By Cai U. Ordinario
IF the country wants to reach first-world status, the national government must craft policies that aim to strengthen and protect local industries and human capital, according to Ibon Foundation Inc.
Ibon said President Aquino’s vision is to further open up the economy to attract big local and foreign businesses to invest in the country.
However, Ibon said this was not the path chosen by now—industrial countries which are considered as “first world.”
“Countries like the United States, the European Union and Japan, for instance, protected, nurtured and strengthened their local industries alongside maintaining foreign participation restriction in key sectors and imposing trade tariffs before opening up their economies, if at all,” Ibon said.
Ibon said that, on the other hand, the country relaxed restrictions in the economy, particularly in the last two decades.
Unfortunately, Ibon said, that while foreign investors made profits, these did not translate into a real contribution to domestic social and economic development.

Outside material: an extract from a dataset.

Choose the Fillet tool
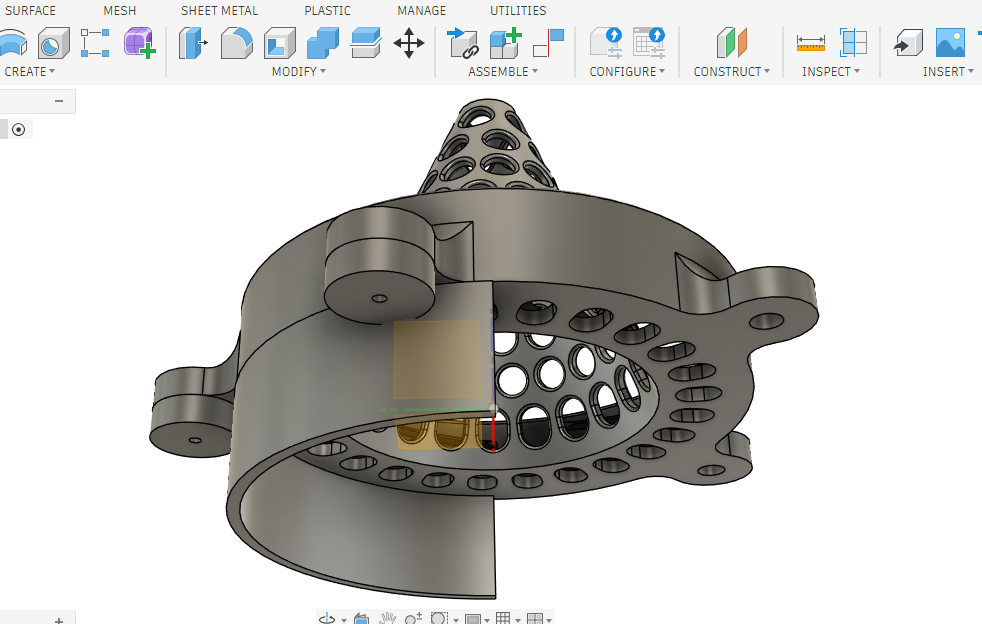Screen dimensions: 982x624 236,43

Ibon said the country’s poverty incidence remains high. It estimated that about 65 million Filipinos live on P125 or even less per day.
Further, more than 1,200 elementary and high schools were allowed to hike their tuition, while health care remains inaccessible, especially to the poor.
Ibon also said that, while there was a recent decrease in unemployment, around 90 percent of jobs created in 2014 were only part-time jobs.
“The Aquino administration is even aiming to open up the economy even more under the most liberal terms possible. This will not result in the so-called first world status but will only mean an aggravation of the dismal trends of the last decades,” Ibon said.
Ibon is an independent development institution established in 1978 that provides research, education, publications, information work and advocacy support on socioeconomic issues.